Le due coniglie XL

Le due coniglie XL provengono da un allevamento dove probabilmente erano utilizzate come fattrici. Grandi e bellissime, con il manto simile a quello delle lepri selvatiche, orecchie lunghe e occhi dolci. Nonostante la loro bellezza, trovare casa a queste due coniglie è stato tutt’altro che facile. Purtroppo molti si facevano spaventare dalla loro notevole stazza e dal loro duro passato, che le aveva rese molto diffidenti nei confronti dell’uomo, scoraggiando la maggior parte delle persone a farsi avanti e a proporsi per una adozione. Esistono molti pregiudizi sui conigli di taglia grande, tutti infondati, sono infatti ottimi animali da compagnia, in molti casi più tranquilli e coccoloni dei loro fratelli “nani”.

Una volta visitate, sterilizzate e vaccinate, era importante guadagnare la loro fiducia perché potessero convivere serenamente con la loro futura famiglia umana. Ogni giorno i volontari entravano nel loro recinto e con molta pazienza cercavano di conquistarle offrendo verdure fresche, fettine di mela e le migliori crocchette di soli vegetali. Ci volle qualche mese, ma finalmente le coniglie cominciavano a prendere confidenza e addirittura a concedere di farsi fare qualche coccola e qualche grattino sulla testa. Dopo i passi avanti ottenuti, il sogno era vederle libere di correre e saltare.
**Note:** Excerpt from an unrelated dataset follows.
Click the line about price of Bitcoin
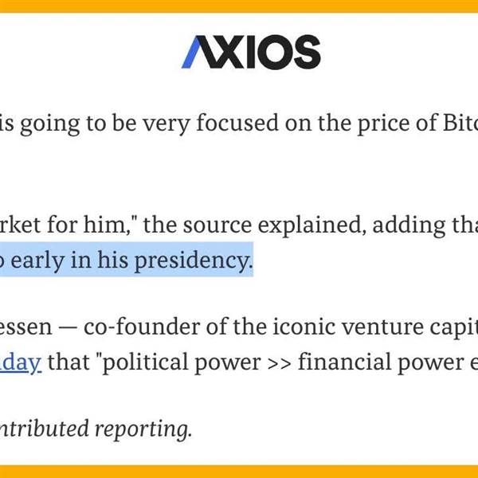The height and width of the screenshot is (478, 478). (x=239, y=123)
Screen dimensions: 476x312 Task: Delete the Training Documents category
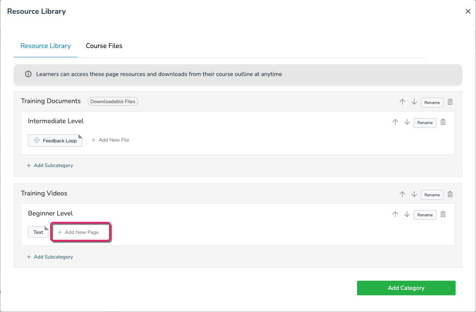point(450,102)
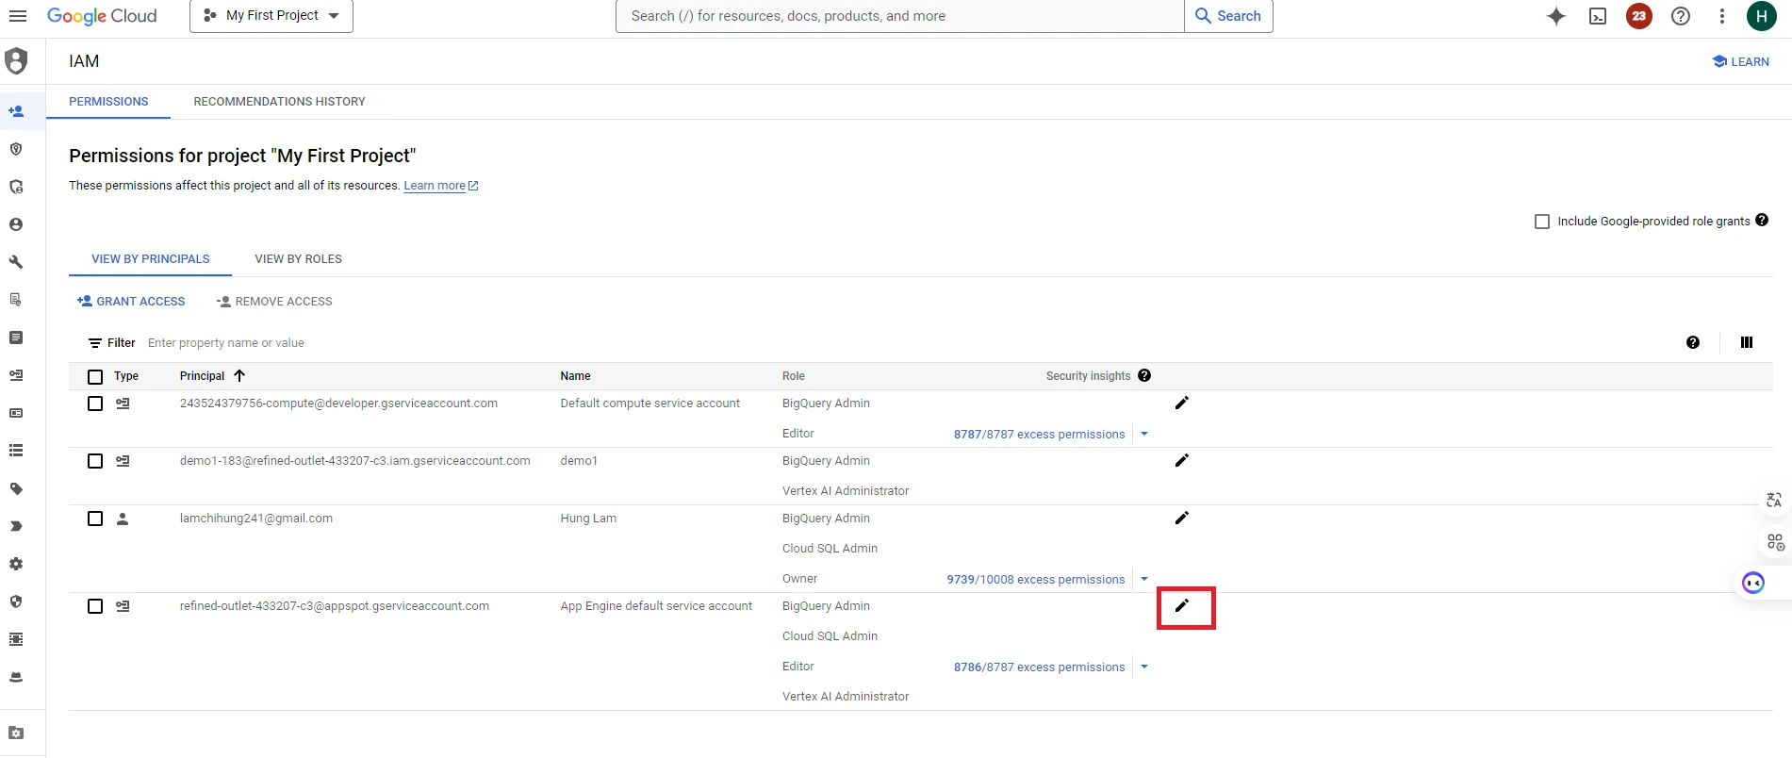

Era il momento di trovare loro una casa definitiva, ma ancora nessuno sembrava interessato ad adottarle. Grazie all’aiuto dell’associazione Conigliamo, riuscimmo a scovare Maria Luisa, che cercava una coniglia per fare compagnia alla sua, recentemente rimasta sola. Inizialmente Maria Luisa aveva adottato solo una delle due sorelle, ma dopo aver saputo il legame che le univa non se l’è sentita di separarle e ha deciso di accoglierle entrambe. Ora le due coniglie portano il nome di due dee greche e insieme alla loro nuova amica Afrodite vivono nel giardino di una casa in collina che si affaccia sul mare, ogni mattina si svegliano col profumo della brezza marina, mangiano erba e verdure e si divertono a scavare gallerie, sotto l’amorevole supervisione di Maria Luisa e del resto della famiglia.